Mr Singh said harsher penalties would be more effective than the standard system often involving community work and would work as a deterrent.
In March 2012, Mr Singh was attacked while working at the Park Rd Dairy when a man entered, stabbed him more than 10 times and robbed the store. Only three months later Mr Singh was victim to another armed robbery.
The stabber was found not guilty by reasons of insanity while two other men were last month found guilty of trying to rob the dairy in June 2012. They are yet to be sentenced.
But Tauranga barrister Tony Balme said the "draconian" legislation was inflexible and risked seeing offenders unfairly rot in jail.

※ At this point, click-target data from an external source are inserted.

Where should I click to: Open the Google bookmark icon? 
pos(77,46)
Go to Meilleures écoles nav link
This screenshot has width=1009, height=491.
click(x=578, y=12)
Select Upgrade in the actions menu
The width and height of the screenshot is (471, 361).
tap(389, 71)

"The real problem is you're getting into the area of the American-type system of policy sentencing ... you could have a low-level indecent assault like someone pinches a woman on the bottom, you do that three times and you're in a third-strike situation.
"Most offences are committed under the influence of drugs or alcohol, a lot are committed on impulse or succumbing to peer pressure.
"I don't think people in those circumstances have [in mind] the Government's legislative programme.
"It's three in the morning with a box of Codys in [their] tummy."
Former Katikati osteopath Richard James Davis received his first strike and was sentenced to eight years in jail after being found guilty of sexual offences against women patients in October last year.
Garth McVicar of the Sensible Sentencing Trust said the low number of second offences in the Bay showed the policy was working.
"If rehabilitation was going to work, it would have worked under the old legislation," he said.